→ **Document text**
Minor sun bleaching and
surface scratches (scratches that have not penetrated
into the wood).
1st, I would treat
the finish with "Mar-A-way"
(a product I use). After using according to directions apply
a good furniture polish.
If still not satisfactory, one more thing can
be tried and that is an "amalgam", I make my own by mixing
equal parts of Gum Turpentine and Boiled Linseed oil. This
is best done in small areas (4 - 6" square) using "0000"
steel wool, soaked with the "amalgam", rubbing in a circular
fashion. Do a section at a time until the entire surface is
done wiping down after about 20 passes for each section.
When all done then repeat the process with a soft cloth.
Then do the same again, this time with long strokes across
the entire surface following the grain pattern.
2nd, after the "Mar-A-way" treatment
and if you are pleased with the results, use a good
furniture polish such as "Oz". If there are still scratches
that show, you can use a felt tipped pen that's made for
this purpose. These come in a variety of colors and there
are a number of brands on the market. Not all of these
brands work all that good. The two best I have found are the
"Mohawk" brand, second best is the "Scratch Fix" pens from
the Miller company. Don't waste you money on the "Minwax"

Entries for finding described items
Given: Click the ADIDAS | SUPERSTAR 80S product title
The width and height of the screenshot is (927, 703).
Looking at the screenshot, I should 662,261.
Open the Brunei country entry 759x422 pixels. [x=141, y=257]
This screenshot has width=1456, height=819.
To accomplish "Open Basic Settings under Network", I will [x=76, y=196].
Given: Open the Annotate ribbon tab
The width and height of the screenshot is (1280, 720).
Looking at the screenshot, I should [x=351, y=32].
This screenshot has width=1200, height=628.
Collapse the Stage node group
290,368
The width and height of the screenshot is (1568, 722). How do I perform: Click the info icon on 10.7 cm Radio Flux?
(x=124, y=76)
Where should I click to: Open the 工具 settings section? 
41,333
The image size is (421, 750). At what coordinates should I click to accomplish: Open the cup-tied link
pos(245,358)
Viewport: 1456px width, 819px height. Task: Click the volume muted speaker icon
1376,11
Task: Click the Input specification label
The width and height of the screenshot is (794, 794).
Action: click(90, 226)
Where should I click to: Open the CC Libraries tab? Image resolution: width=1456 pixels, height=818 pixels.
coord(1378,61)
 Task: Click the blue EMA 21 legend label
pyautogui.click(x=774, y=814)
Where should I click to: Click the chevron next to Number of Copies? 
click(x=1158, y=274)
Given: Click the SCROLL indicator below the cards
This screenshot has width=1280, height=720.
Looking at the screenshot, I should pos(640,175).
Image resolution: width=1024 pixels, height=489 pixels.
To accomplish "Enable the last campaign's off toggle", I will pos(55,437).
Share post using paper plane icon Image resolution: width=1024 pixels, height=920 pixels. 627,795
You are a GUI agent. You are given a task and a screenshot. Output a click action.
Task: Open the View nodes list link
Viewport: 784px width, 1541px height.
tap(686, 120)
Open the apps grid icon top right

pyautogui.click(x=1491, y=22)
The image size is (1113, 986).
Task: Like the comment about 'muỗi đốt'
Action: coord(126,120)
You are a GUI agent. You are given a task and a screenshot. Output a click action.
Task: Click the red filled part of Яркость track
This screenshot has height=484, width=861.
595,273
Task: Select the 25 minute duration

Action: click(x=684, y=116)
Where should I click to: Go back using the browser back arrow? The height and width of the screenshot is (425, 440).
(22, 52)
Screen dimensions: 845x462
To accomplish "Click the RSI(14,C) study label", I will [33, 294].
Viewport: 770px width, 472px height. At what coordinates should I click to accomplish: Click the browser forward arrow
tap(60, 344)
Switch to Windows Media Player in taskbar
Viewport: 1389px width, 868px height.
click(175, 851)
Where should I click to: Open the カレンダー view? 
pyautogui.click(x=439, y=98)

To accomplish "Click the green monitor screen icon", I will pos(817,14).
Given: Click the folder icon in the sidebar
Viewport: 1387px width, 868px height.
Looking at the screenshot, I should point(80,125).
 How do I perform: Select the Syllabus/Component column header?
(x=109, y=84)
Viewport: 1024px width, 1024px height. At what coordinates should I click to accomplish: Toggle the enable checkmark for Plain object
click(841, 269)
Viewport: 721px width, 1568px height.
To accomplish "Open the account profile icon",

→ **Given problem**
Copy the furniture care text word for word, from "1st, I would" to "the grain pattern.". The entries are separate from the furniture care text.

→ **Full output**
1st, I would treat
the finish with "Mar-A-way"
(a product I use). After using according to directions apply
a good furniture polish.
If still not satisfactory, one more thing can
be tried and that is an "amalgam", I make my own by mixing
equal parts of Gum Turpentine and Boiled Linseed oil. This
is best done in small areas (4 - 6" square) using "0000"
steel wool, soaked with the "amalgam", rubbing in a circular
fashion. Do a section at a time until the entire surface is
done wiping down after about 20 passes for each section.
When all done then repeat the process with a soft cloth.
Then do the same again, this time with long strokes across
the entire surface following the grain pattern.